8 Healthy Breakfast Ideas To Keep You Full Until Lunchtime

Greek Yogurt Parfait

Layer Greek yogurt with fresh berries, honey, and granola for a protein-packed and satisfying breakfast.

Veggie Omelette

Make a colorful omelette with spinach, bell peppers, onions, and tomatoes. Add some low-fat cheese for extra flavor.

Avocado Toast

Spread mashed avocado on whole-grain toast and top with a poached egg, red pepper flakes, and a pinch of salt.

Chia Seed Pudding

Mix chia seeds with almond milk, a touch of honey, and vanilla extract. Refrigerate overnight and top with berries in the morning.

Smoothie Bowl

Blend your favorite fruits, spinach, Greek yogurt, and a scoop of protein powder for a nutrient-packed smoothie bowl. Top with granola, nuts, and seeds.

Whole-Grain Pancakes

Make pancakes or waffles using whole-grain flour, and top with sliced bananas, a dollop of yogurt, and a drizzle of maple syrup.

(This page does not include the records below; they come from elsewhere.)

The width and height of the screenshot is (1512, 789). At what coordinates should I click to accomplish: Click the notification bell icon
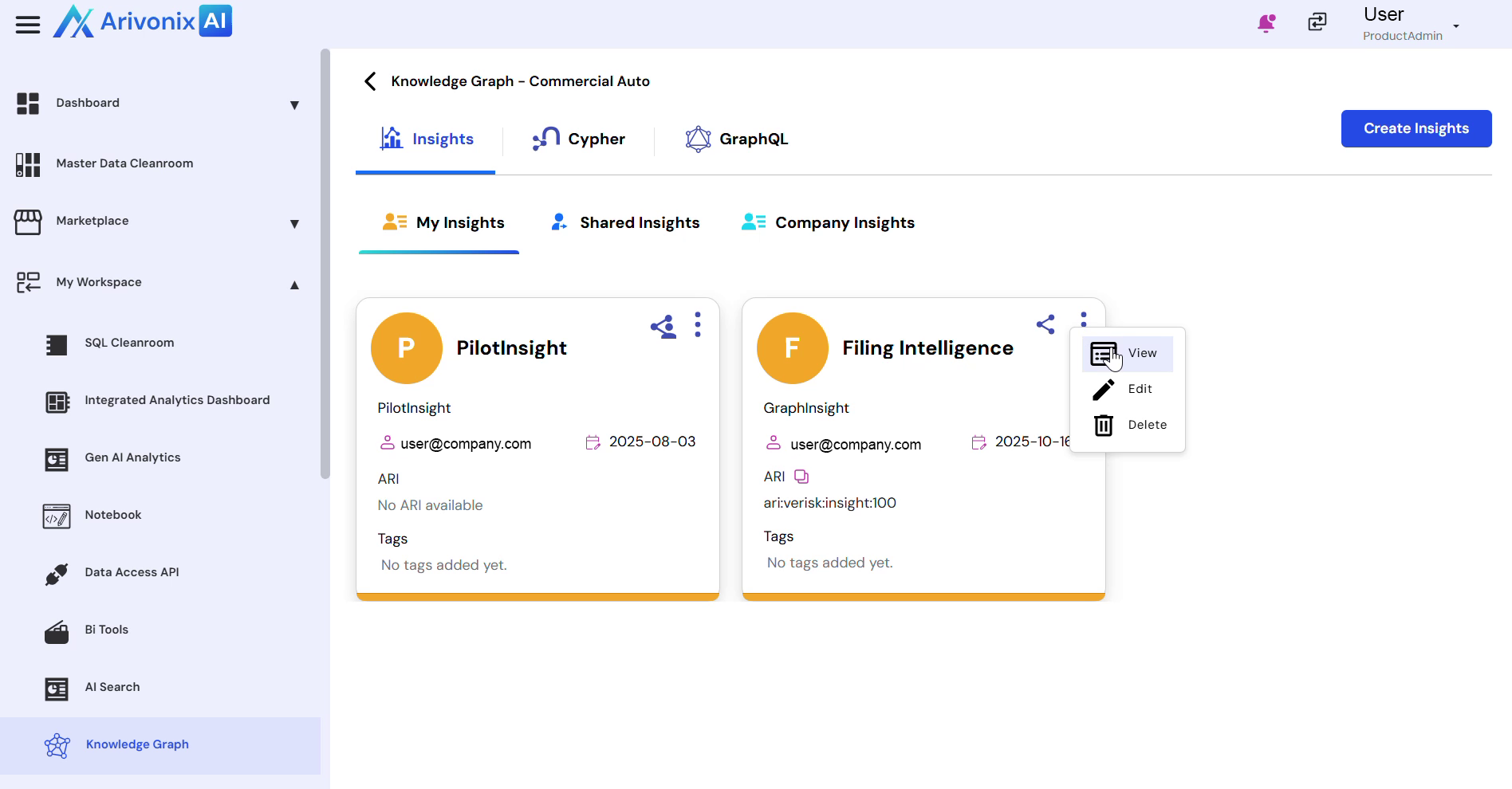1266,23
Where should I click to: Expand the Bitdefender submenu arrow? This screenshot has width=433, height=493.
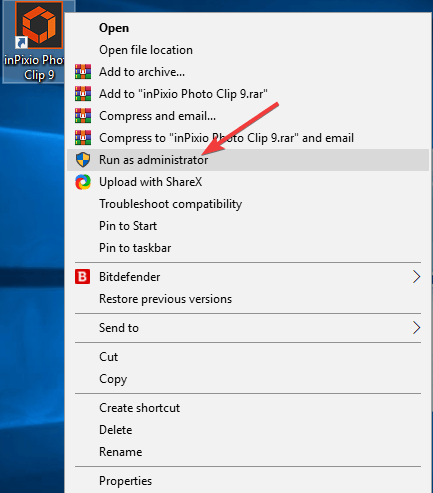tap(416, 277)
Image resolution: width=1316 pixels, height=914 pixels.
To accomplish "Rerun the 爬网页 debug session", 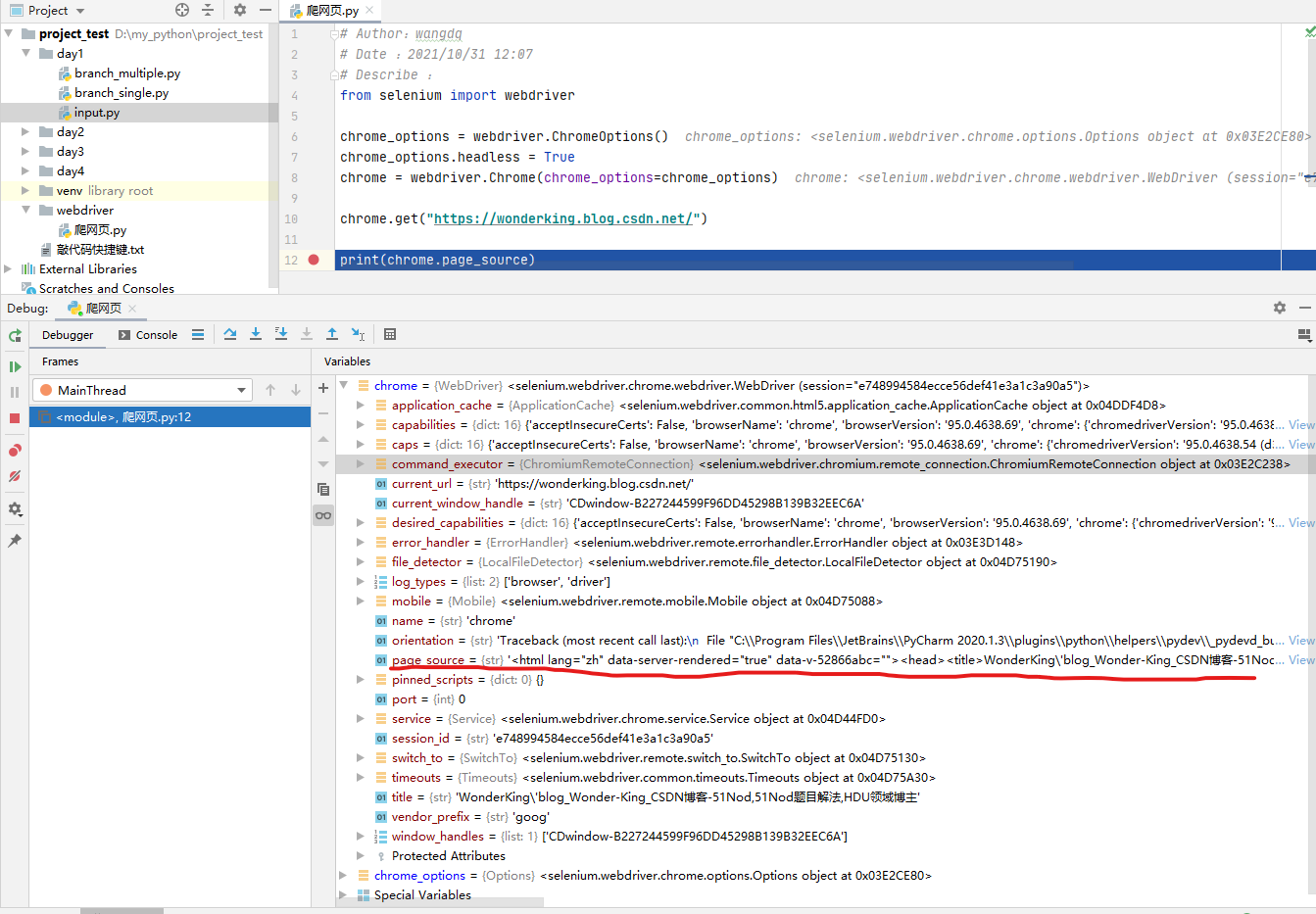I will pyautogui.click(x=14, y=336).
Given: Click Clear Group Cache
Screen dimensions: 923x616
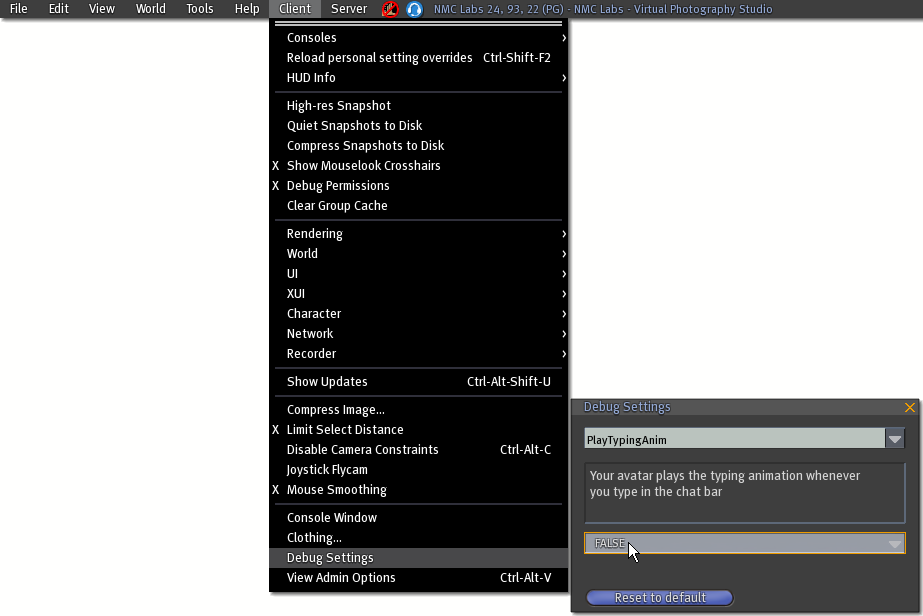Looking at the screenshot, I should (x=336, y=206).

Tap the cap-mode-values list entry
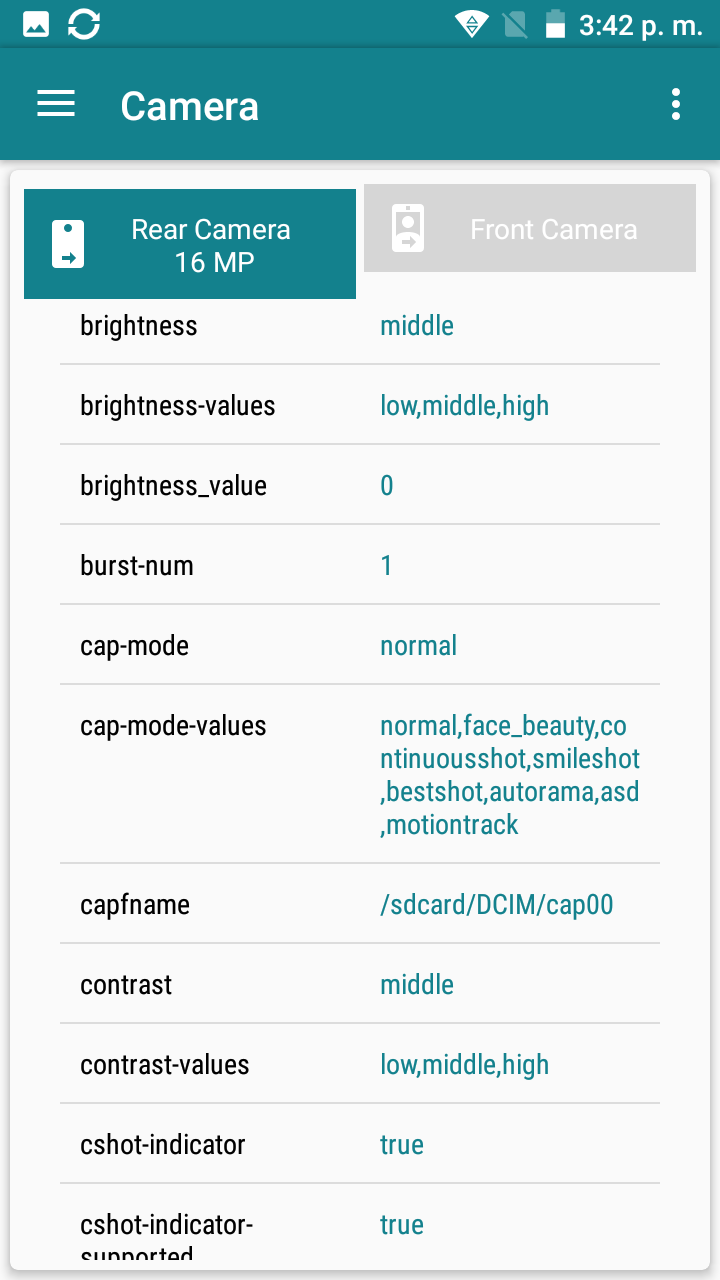(x=360, y=774)
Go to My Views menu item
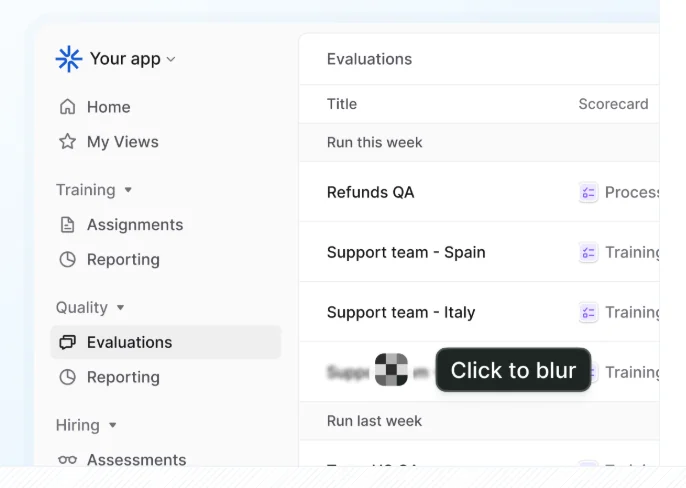This screenshot has width=686, height=488. point(123,142)
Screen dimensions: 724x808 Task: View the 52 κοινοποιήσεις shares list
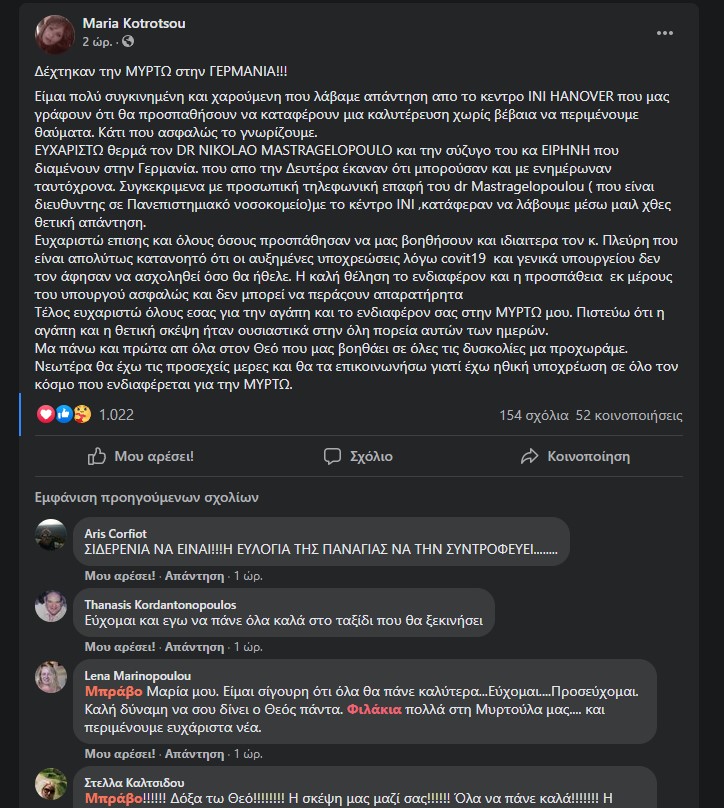click(629, 415)
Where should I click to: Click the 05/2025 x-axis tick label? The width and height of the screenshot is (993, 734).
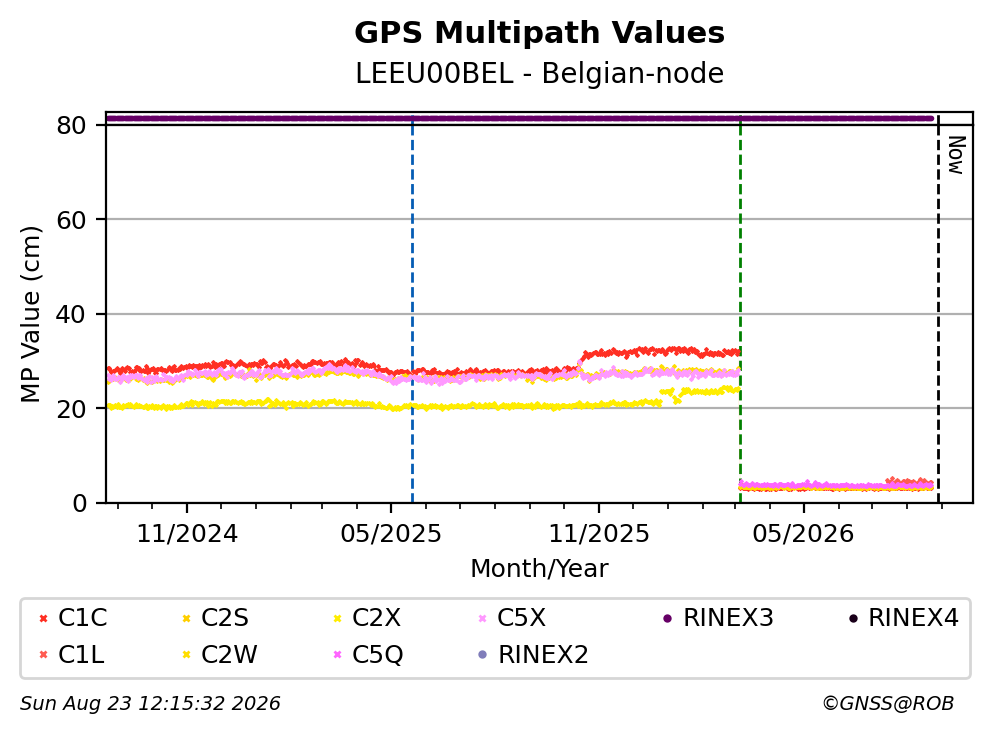pos(391,535)
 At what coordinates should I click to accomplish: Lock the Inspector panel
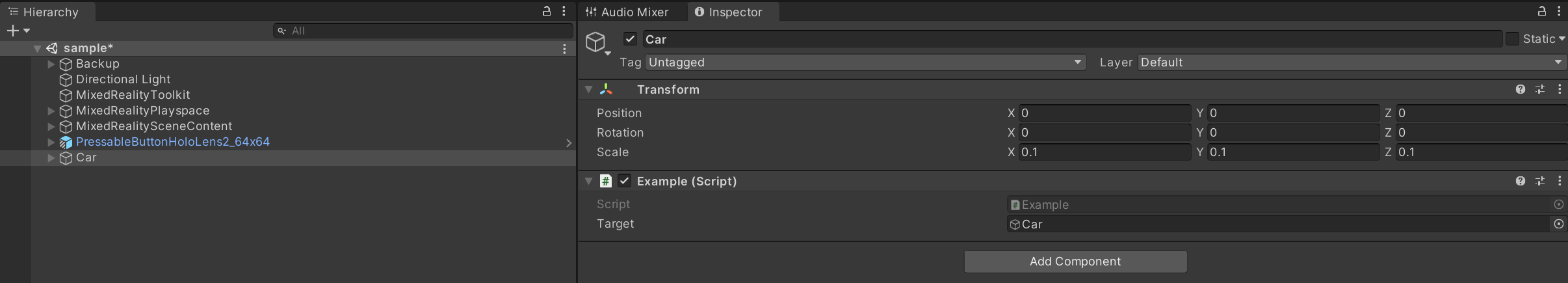coord(1542,11)
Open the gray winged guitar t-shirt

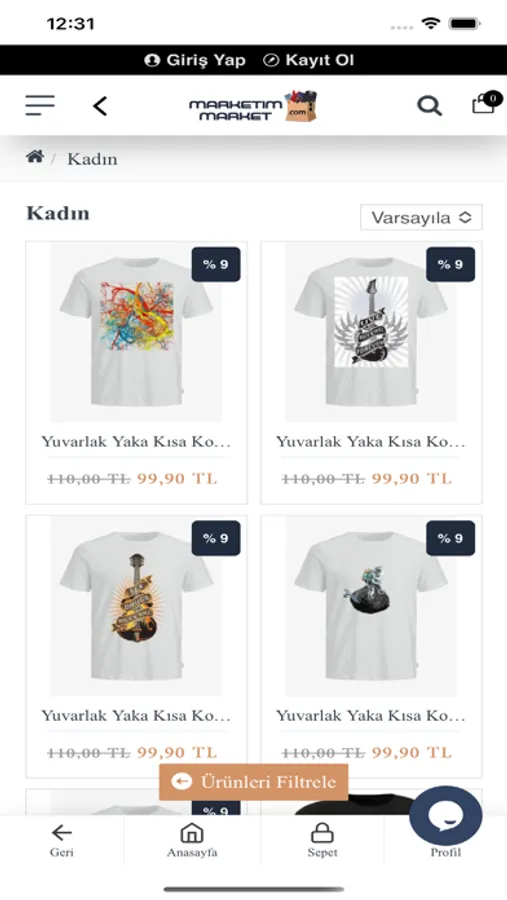(x=371, y=332)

Cottage Cheese With Fruit And Nuts

Combine cottage cheese with fresh fruit (like pineapple or berries) and chopped nuts for a high-protein, filling breakfast.

Oatmeal With Nut Butter & Banana

Cook oats with water or milk, and top with almond or peanut butter, sliced bananas, and a sprinkle of chia seeds.